During the earlier times, the British got involved in three previous wars in the Gold Coast. These include the Ashanti-Fante War of 1806 to 1807. The British force refused to release or hand over two rebels that the Ashanti pursued. Eventually, the British force handed one over while the other ran away. In the Ga-Fante War of the early 19th century (1811), the Akwapim seized a British fort at Tantamkweri and a Dutch fortress at Apam.
In the Ashanti-Akim-Akwapim War of 1814 to 1816, the Ashanti beat or defeated the Akim-Akwapim alliance. The native Dutch, British and Danish governments had to come to terms and agreement with the Ashanti. By 1817, the Ashanti were growing with a military of more than 15000. So, the African Company of Merchants signed an agreement of friendship that acknowledged Ashanti claims to sovereignty over the coast. The African Company of Merchants became non-existent in 1821, and the British authorities or governments assumed control of the trading stations on the Gold Coast from the traders.
The 5th War (War of the Golden Stool)
Tech was reaching the Gold Coast. A railway to the capital of Kumasi began in the late 19th century (1898) but hadn’t progressed far when another conflict broke out. The railway was to end in the early 20th century (1903). In the War of the Golden Stool (25th March 1900), also known as the 3rd Ashanti Expedition, Sir Frederick Hodgson, the British representative, committed a political mistake. He committed the error by wanting to sit on the sacred Golden Stool, not comprehending that it was the noble or royal throne and sacred to the Ashanti. Mitchell Hodgson ordered his men to search for the sacred Golden Stool of the Ashanti.
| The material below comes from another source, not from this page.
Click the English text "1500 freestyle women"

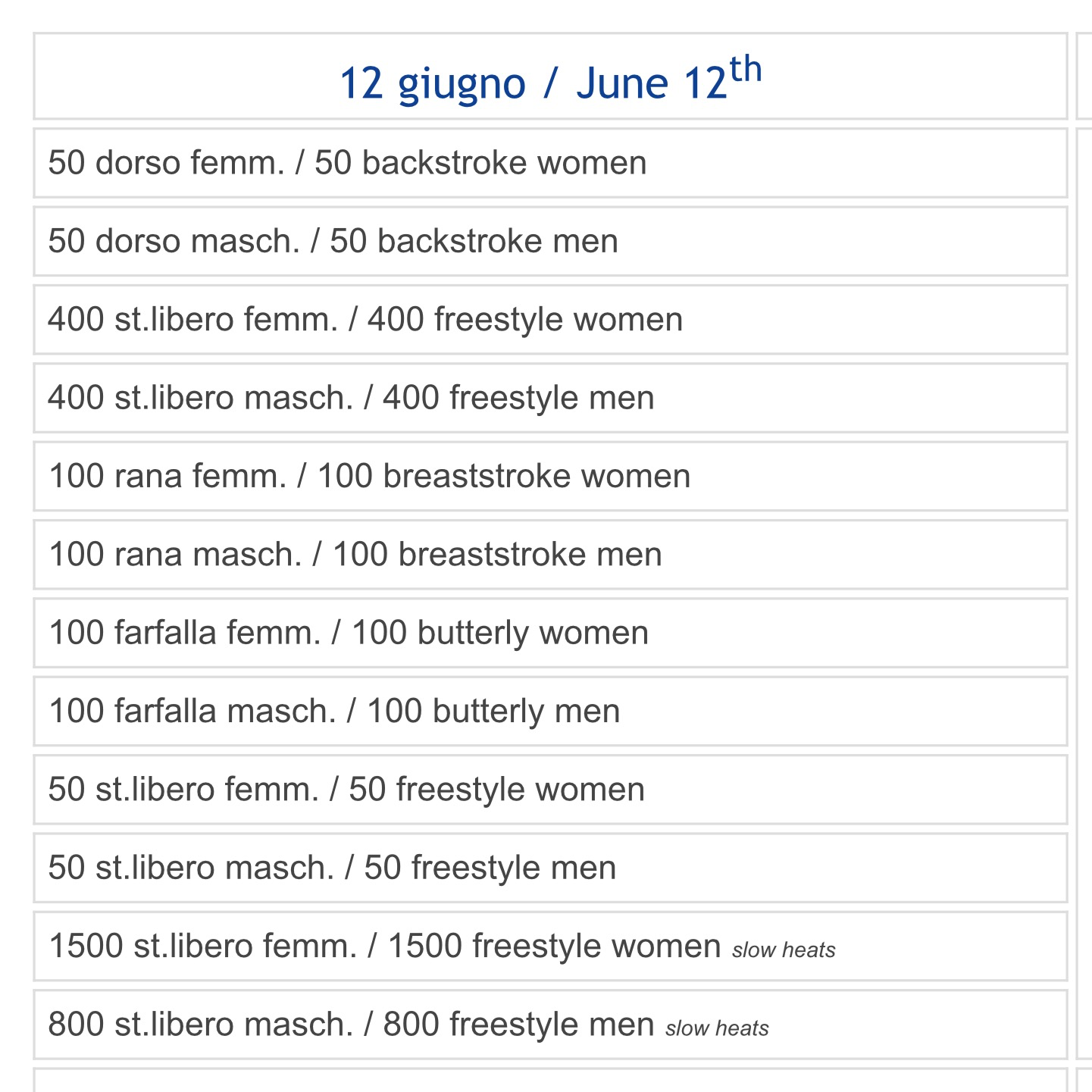coord(554,947)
This act angered the Ashanti, and they attacked the soldiers engaged in the search for the Golden Stool.
The British force withdrew to a small stockade. More than 5 Europeans, dozens of mixed-race colonial officials, and over 450 Nigerian Hausas with six field guns and four Maxim guns protected themselves. The British kept several elite leaders in the fortress. The Ashanti besieged the stockade, which the British had retreated to, and cut the telegraph wires. Later, a rescue party of more than 660 arrived in June, but they could not evacuate many sick men in the fortress. The healthier men ran away, including Frederick Hodgson and his wife and more than 50 Hausas, and met up with the rescue team. They managed to avoid a large number of Ashanti soldiers.
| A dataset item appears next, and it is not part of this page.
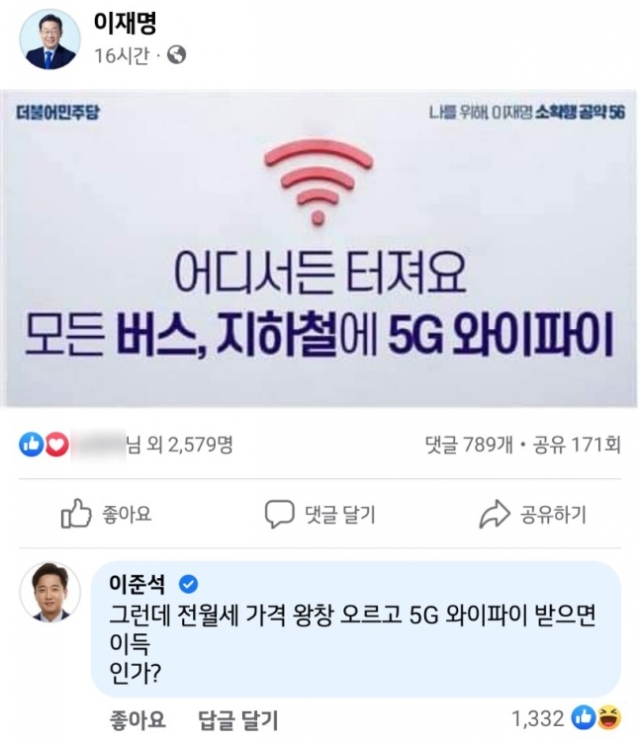Click the laughing emoji reaction on the comment

tap(609, 718)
On 14th July, a 2nd relief force of about 1000 managed to reach the capital of Kumasi, having combated several engagements along the route, relieving the fortress the next day when they had a few days of supplies left. The remaining Ashanti court, which the British had not taken or exiled to Seychelles, had mounted the offensive against the Fanti and British soldiers’ residents at the Kumasi fortress but were unsuccessful.
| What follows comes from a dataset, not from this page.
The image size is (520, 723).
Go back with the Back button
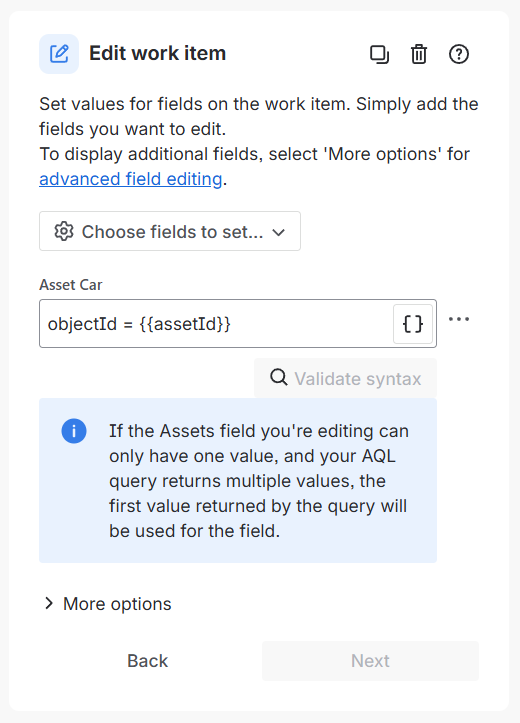tap(148, 661)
Yaa Asantewaa, the Queen Mother of Ejisu, who had led the revolt, other Ashanti leaders, and the Ashanti King, Prempeh the 1st, went to Seychelles (exiled). The Ashanti territories became part of the Gold Coast colony on 1st January 1902, as mentioned earlier, on the condition that non-Akan foreigners or the British would not violate the Golden Stool. The Ashanti people claimed a victory as they had successfully protected and guarded their sacred Golden Stool.
In September, the British forces sent flying columns to visit neighboring peoples who had backed the uprising or rebellion, resulting in several skirmishes. The British and their associates suffered more than a thousand fatalities. According to estimates, the Ashanti casualties were around 2000. King Prempeh, the 1st who was in exile, returned in 1924, traveling to the capital of Kumasi using a special train.